No other topic of the politics of economic growth has been more intensively studied or yielded such heterogeneous results as the democracy-growth link. Theories suggest thaI democracy affects both policy inefficiency and political uncertainty. Moreover, different theoretical approaches diverge on whether democracy increases or decreases inefficiency and uncertainty.

Democracy and Policy Choices
In the early post-war years, mainstream development theory argued that a cruel choice existed between rapid economic growth and the evolution of democratic processes. Different reasons were put forth about why only dictatorships could prevent inefficient policy choices. As the public choice school gained ground, this argument has become unfashionable. The prevailing view today is that dictatorships are more prone to inefficient policies.

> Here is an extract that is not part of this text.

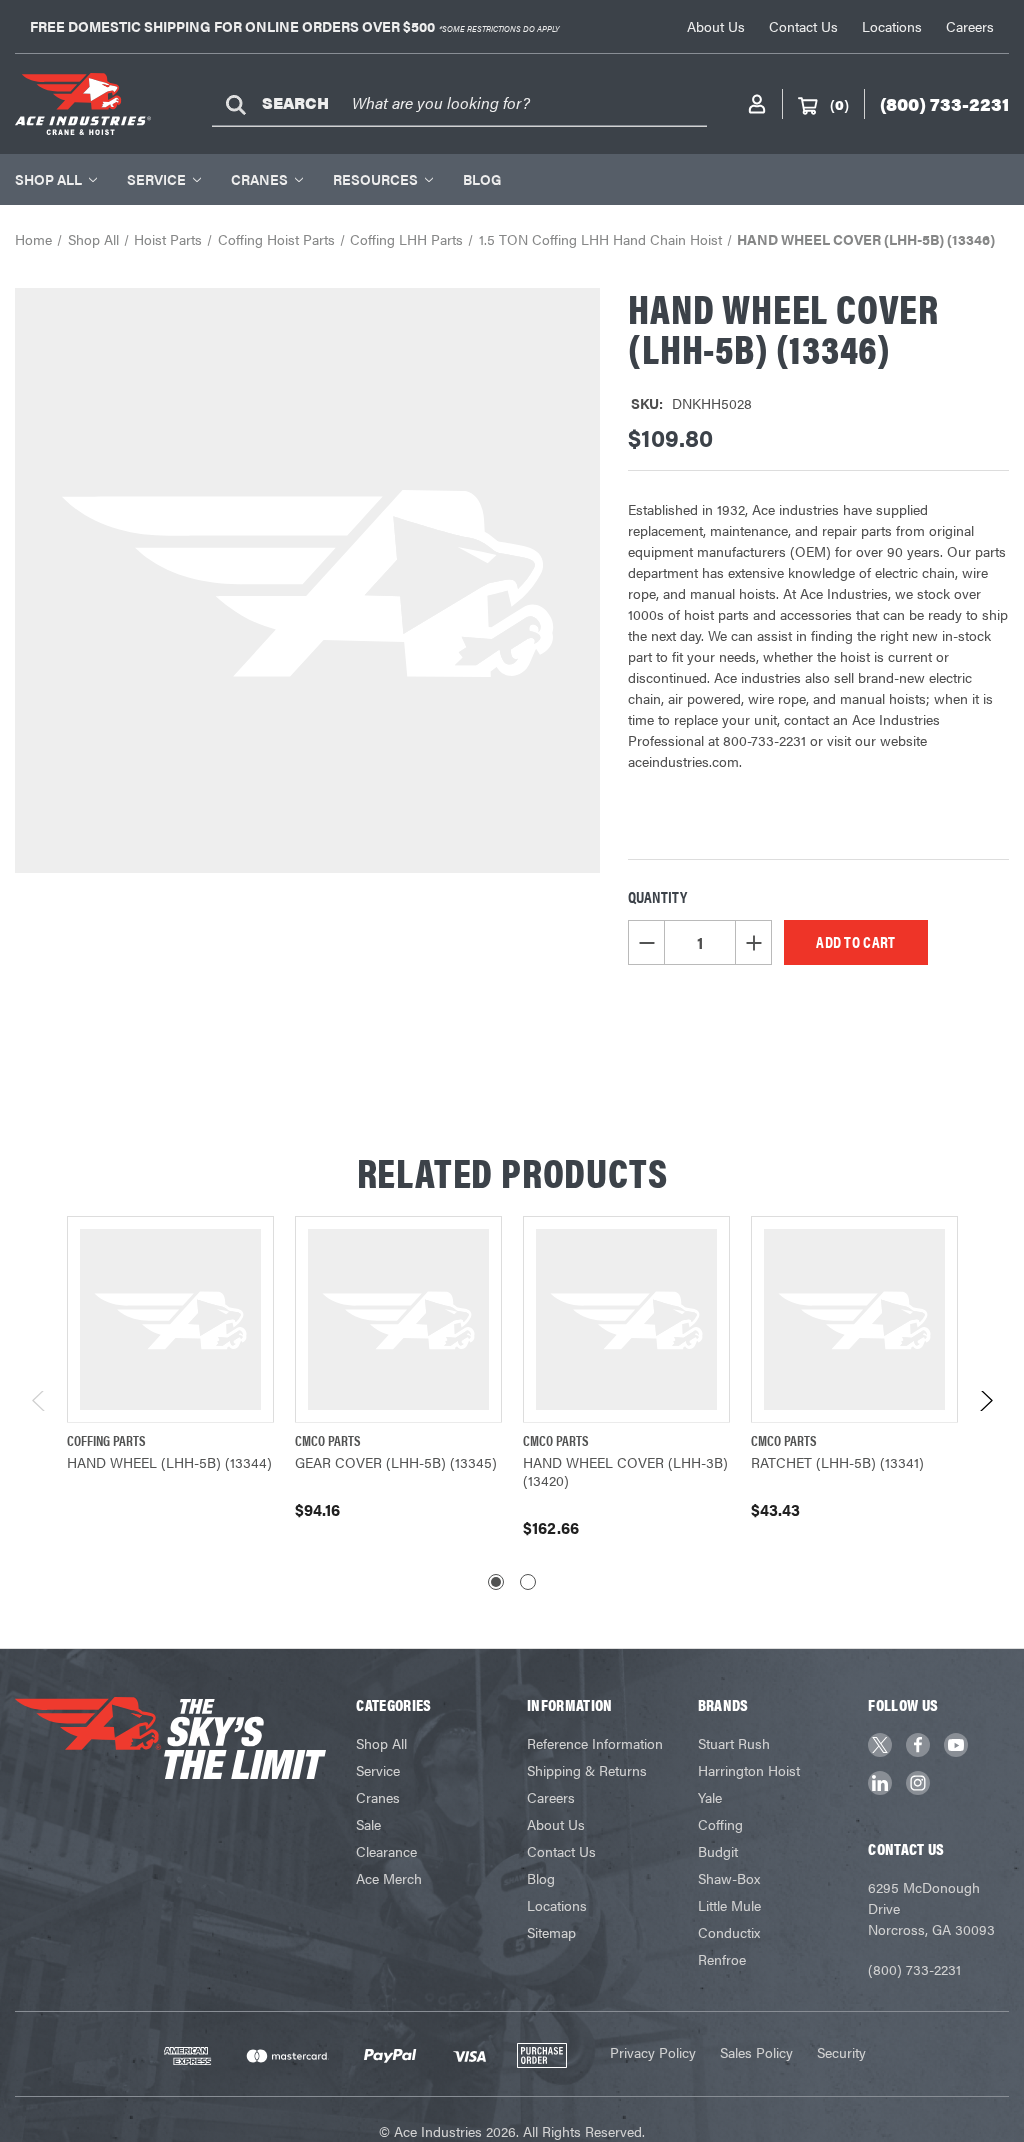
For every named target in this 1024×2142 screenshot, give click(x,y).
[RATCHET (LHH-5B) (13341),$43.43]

Democracy and Inefficiencies
Two views on the inefficiency of democratic political systems claim that democracy leads to less than optimal savings levels or that democracy increases the power of special interest groups. An influential postwar strand of development economics tried to explain the backwardness of LDCs by market failures in need of correction by strong, paternalistic States. Briefly stated, growth depends on investment and investment depends on saving, but market failures or considerations external to investment produce insufficient private returns to savings, providing incentives for over-consumption. The State must therefore force private citizens to save in order to finance socially beneficial investments. Kaldor (1956) and Pasinetti (1961) elaborated on this theory in their well-known theoretical analysis of savings behaviour. They argued that savings rates differ between the poor, who tend to consume because they cannot do more than finance subsistence consumption, and the rich, who can. In a poorly developed country, the poor outnumber the rich. In a democratic country, the poor cannot be forced to save and can vote for redistributing income in their favour, leading to over-consumption and forcing the country into a low level of capital accumulation and slow economic growth. This view leads to the conclusion that the State must be strong and have a sufficiently long-term vision to carry out a policy of forced capital accumulation that would, at least in the short run, be unattractive to the average individual. This development theory clearly favours independent autocratic systems over tightly checked democratic systems with limited governments and reelection constraints. This cruel choice theory was so persuasive that it influenced the basic principles of development economics at least until the early 1970s.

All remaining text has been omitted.